Shernica Ferguson, M.S., MPH, Institution of Epidemiology and Health Services Research, Jackson State University, Jackson State University, Jackson, MS
Marinelle Payton, MD, PhD, MPH, MS, School of Public Health, Jackson State University, Jackson, MS
Introduction: Many women in their reproduction age experience emotional and physical changes during their monthly cycles.   Premenstrual Dysphoric Disorder is a type of psychiatric disorder characterized by behavioral changes and mood swings. PMDD affects about 8% of reproductive age women and it is not fully understood or documented to be associated with obesity.  There is limited research available that focuses on obesity and reproductive health, this research will explore the prevalence of PMDD among obese African American women using a cross sectional research design to determine if obesity is an underlying risk factor.

Methods:  Demographics were obtained from a random sample of African American women (n=353) from Bolivar County Department of Health. African American women of childbearing ages 18 and older were given an assessment to report their physical and physiological symptoms as it relates to their menses.  In addition to menstrual patterns, participants were also asked about their medical histories. Subjects reported their weight and height that were used to measure their BMI, a history. IBM statistics program was used to identify correlation patterns and descriptive statistics.
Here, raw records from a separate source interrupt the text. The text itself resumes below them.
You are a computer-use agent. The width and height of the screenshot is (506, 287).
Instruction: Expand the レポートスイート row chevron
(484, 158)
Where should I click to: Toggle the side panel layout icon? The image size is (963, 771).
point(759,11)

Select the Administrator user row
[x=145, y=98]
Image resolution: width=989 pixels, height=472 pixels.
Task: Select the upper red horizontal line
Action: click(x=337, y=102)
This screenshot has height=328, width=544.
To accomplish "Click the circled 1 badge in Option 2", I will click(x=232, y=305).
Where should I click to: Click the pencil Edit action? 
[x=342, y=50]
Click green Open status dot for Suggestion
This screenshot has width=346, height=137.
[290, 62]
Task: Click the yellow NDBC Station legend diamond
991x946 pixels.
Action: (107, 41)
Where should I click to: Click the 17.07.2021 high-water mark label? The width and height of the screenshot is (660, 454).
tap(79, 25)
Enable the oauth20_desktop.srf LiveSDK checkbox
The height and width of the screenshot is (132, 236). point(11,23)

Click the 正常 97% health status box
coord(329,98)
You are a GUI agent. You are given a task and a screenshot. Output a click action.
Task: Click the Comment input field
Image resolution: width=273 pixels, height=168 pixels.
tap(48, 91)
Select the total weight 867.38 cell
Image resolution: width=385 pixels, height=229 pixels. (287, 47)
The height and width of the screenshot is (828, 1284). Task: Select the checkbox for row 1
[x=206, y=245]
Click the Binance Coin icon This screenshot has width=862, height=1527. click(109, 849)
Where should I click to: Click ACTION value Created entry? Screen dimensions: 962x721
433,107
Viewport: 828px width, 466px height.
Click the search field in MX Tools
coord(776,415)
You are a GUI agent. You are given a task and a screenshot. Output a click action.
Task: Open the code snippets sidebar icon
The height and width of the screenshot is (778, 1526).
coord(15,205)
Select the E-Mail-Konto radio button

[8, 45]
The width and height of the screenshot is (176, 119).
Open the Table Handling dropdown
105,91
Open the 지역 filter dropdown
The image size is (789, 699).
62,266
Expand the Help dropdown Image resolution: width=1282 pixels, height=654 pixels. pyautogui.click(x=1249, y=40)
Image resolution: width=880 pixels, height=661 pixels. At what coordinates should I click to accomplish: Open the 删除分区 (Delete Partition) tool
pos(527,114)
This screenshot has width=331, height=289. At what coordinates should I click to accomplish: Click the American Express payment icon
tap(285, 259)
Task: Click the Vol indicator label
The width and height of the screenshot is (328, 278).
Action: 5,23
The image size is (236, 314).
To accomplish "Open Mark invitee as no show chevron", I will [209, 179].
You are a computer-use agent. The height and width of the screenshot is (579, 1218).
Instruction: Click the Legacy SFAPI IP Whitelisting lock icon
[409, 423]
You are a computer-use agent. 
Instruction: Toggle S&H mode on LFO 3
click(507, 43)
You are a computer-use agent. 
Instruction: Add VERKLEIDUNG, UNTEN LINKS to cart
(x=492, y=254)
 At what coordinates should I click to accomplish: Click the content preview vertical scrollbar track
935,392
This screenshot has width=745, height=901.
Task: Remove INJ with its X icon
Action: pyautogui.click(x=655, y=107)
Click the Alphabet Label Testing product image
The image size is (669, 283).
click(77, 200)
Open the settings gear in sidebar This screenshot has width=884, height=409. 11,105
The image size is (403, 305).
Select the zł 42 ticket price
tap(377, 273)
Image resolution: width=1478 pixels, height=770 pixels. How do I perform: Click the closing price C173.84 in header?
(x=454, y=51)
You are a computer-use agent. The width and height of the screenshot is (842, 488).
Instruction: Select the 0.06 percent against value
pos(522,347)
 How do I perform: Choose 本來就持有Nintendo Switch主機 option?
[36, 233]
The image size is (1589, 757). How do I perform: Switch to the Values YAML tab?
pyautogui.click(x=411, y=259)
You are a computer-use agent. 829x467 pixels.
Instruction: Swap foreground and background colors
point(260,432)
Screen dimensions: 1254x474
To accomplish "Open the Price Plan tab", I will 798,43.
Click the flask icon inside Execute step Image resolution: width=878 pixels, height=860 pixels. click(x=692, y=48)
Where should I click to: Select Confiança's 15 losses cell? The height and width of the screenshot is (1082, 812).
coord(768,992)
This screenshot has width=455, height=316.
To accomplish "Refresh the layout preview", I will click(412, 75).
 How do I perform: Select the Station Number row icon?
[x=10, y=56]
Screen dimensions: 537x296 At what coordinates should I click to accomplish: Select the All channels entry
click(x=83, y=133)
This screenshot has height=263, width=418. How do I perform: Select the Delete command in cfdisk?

Results: Data analysis shows that BMI is associated with both physiological and physical characteristics of PMDD.  The alpha coefficient for both is .794 and .834 respectively. Among the study participants 49.1% had a BMI of 30 and above.  Over 52.5% of the woman studied reported having extreme or severe symptoms that interfered with their daily activities.  Obese women reported having experienced 89% of the medical conditions assessed. There is also a positive correlation between obesity and menorrhagia (p<0.05).

Implications: African American women have the highest obesity rate among any group of Americans. Obesity is one of the most challenging chronic diseases in resource-rich populations today. Pinpointing its relationship with the behavioral changes associated with PMDD can give researchers a better understanding about the adverse effects of obesity. This research has unveiled some complications associated with obesity and womens health; and its complication of human life outside of the known boundaries.  Because premenstrual dysphoric disorder is a complex health concern, helping women become more aware of this illness can help reduce the devastating effects of this condition.

Learning Areas:

Assessment of individual and community needs for health education
Other professions or practice related to public health
Public health or related research

Learning Objectives:
Assess the prevalence of Premenstrual Dysphoric Disorder among obese African American women. Analyze the relationship between PMDD and obesity. Evaluate the impact of PMDD on the social, cognitive and physical impairment on childbearing African American women.

Keyword(s): Obesity, Women's Health

Presenting author's disclosure statement:

Qualified on the content I am responsible for because: I have been a researcher for more than 5 years. i have a backround in infectious diseases and basic translational research.For this project, I was under the direction of Dr. Marinelle Payton as a student at Jackson State University and as an intern at the Institute of Epidemiology and Health Services Research.
Any relevant financial relationships? No

I agree to comply with the American Public Health Association Conflict of Interest and Commercial Support Guidelines, and to disclose to the participants any off-label or experimental uses of a commercial product or service discussed in my presentation.